## INPUT DATA
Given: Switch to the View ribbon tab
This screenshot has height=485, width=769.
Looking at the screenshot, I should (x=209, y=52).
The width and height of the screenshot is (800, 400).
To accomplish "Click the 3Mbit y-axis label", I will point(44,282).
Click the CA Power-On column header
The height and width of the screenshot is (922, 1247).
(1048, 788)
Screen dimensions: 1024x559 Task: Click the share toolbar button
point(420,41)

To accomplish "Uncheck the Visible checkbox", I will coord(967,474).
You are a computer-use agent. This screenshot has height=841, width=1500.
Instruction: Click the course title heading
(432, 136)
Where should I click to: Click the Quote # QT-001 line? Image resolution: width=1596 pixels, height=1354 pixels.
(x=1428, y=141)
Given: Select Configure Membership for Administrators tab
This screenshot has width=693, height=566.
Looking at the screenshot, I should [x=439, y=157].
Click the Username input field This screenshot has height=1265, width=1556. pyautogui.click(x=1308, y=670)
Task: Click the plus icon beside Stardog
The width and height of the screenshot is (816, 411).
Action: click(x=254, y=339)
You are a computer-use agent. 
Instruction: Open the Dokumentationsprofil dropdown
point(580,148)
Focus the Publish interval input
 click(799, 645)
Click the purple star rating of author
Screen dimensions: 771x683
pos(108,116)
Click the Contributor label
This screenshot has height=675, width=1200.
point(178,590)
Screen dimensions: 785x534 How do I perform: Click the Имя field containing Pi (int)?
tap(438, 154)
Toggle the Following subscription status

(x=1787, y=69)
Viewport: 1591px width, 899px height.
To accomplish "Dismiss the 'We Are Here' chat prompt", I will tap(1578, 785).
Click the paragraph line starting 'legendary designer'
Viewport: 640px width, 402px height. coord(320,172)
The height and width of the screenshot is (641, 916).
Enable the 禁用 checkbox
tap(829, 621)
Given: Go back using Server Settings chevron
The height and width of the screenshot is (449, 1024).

## WHAT IS BEING ASKED
In the records above, locate each line with the word "computer". Copy all such lines.

## SOLUTION
You are a computer-use agent. This screenshot has height=841, width=1500.
You are a computer-use agent. 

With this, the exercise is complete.